TASK TO COMPLETE -
Determine which lines of the records include the word "agent", and copy them.

Collected data entries
= Beginning of Section =

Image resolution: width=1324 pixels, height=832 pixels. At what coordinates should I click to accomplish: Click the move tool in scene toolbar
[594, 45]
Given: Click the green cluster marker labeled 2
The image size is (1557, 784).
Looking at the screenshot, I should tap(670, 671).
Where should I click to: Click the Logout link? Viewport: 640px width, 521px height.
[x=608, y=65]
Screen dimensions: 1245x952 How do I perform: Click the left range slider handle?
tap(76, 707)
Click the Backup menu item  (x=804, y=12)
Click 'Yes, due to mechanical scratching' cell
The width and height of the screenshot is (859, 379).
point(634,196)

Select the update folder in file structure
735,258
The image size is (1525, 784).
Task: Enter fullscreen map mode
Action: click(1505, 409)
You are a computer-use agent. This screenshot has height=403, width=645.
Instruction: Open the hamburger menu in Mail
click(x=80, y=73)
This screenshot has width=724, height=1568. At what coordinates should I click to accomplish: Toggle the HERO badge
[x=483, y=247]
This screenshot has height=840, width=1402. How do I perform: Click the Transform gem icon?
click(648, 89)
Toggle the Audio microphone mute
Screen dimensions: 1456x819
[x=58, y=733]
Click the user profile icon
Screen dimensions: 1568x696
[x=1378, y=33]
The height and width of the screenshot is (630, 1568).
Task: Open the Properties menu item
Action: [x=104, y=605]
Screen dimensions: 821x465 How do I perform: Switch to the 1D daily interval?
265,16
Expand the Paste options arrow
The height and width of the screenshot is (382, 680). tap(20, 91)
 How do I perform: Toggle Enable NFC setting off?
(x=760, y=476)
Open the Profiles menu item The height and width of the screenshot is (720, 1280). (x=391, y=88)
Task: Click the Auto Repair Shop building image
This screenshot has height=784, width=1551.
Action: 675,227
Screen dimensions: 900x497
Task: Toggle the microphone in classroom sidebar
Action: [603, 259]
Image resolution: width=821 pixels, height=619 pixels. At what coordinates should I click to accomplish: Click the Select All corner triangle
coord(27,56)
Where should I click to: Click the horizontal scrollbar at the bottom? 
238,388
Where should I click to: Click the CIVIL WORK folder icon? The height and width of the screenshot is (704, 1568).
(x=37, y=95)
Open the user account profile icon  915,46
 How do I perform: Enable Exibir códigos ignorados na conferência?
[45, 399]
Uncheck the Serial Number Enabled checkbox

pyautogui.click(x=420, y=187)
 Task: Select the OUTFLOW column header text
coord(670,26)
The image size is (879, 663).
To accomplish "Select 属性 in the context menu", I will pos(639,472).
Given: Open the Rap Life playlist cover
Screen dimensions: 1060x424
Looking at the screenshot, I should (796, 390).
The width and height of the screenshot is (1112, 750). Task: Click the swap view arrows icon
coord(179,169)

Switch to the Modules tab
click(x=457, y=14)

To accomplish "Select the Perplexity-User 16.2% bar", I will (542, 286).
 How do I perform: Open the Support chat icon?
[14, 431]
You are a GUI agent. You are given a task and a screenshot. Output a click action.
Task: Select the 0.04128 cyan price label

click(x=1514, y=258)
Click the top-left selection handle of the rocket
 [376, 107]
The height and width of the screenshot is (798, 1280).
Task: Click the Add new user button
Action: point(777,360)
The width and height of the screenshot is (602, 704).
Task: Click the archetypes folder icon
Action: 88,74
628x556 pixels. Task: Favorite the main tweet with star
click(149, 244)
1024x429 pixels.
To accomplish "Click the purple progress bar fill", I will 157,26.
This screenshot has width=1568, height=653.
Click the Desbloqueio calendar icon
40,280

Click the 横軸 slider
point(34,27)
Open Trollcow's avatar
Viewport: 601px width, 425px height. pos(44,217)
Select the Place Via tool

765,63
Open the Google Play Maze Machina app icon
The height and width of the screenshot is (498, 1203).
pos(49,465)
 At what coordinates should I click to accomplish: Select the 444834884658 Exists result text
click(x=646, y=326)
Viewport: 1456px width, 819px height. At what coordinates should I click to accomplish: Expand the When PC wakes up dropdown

= End of Section =

ANSWER TO THIS TASK -
You are a computer-use agent. This screenshot has height=403, width=645.
You are a GUI agent. You are given a task and a screenshot. Output a click action.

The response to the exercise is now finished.